Indian soldiers were subjected to intense artillery & mortar fire at about 0540 hours. All the first four attempts of the Chinese Army were in vain and this is when they changed their strategy. This time they attacked with full force from the front at Platoon 9 while another group circled and attacked from behind.
This time, the No.9 Platoon, which held fire till the enemy was within 90 meters opened up with all weapons in their possession. Within minutes, the nullahs were again full of dead bodies.
Major Shaitan Singh Bhati
However, the 450 soldiers strong group of Chinese troops that attacked from the rear of the company position is what proved fatal. At this time, Platoon 7 was over-run and all their communication with the command post stopped. At first, it was thought the advancing soldiers from behind were Indian backup. Soon the soldiers realized that the Chinese have surrounded them from all sides.
Indians tried to use 3-inch mortar in order to break the attack but the Chinese responded to it by heavy artillery and mortar shelling. They simultaneously opened an intense MMG (medium machine gun) fire on the No.8 Platoon. Soon the barbed wire fencing of the post was breached and hence a hand to hand combat started.
Each of the Indian soldiers was a hero that day. Naik Ram Sign (Vir Chakra) was reported to have been seen as holding heads of Chinese soldiers in his hands and smashing them together.
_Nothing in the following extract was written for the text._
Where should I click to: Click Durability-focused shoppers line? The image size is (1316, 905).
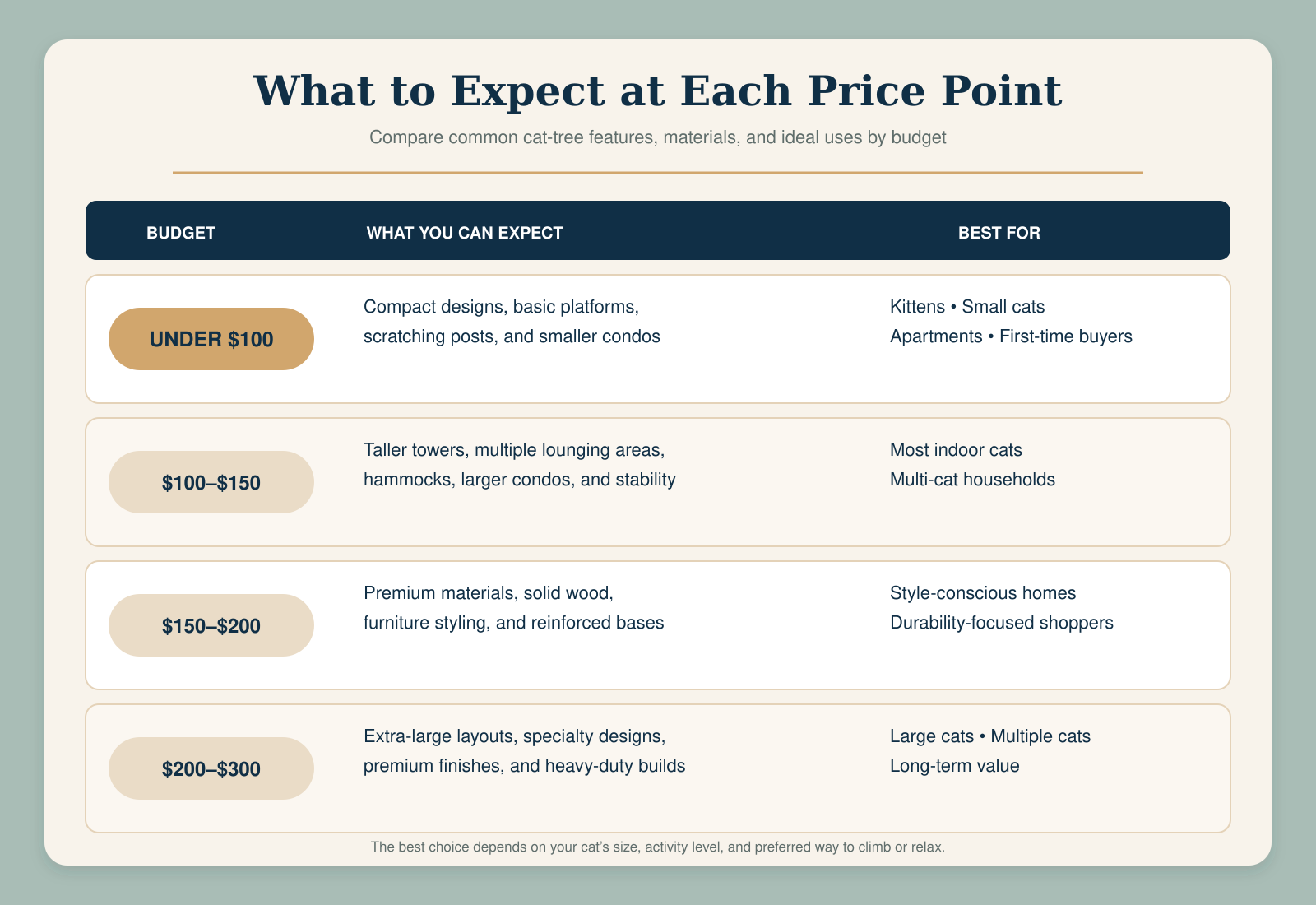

Indian positions were by now very clear to the Chinese troops. They attacked the post of the commanding officer, Major Shaitan Singh, with all might. Indian soldiers had no options but to either shoot them or strangle them with bare hands. The thick parkas Chinese wore made it impossible for the bayonets to penetrate. Platoon 8 too was soon lost and Major Shaitan Singh was seriously wounded.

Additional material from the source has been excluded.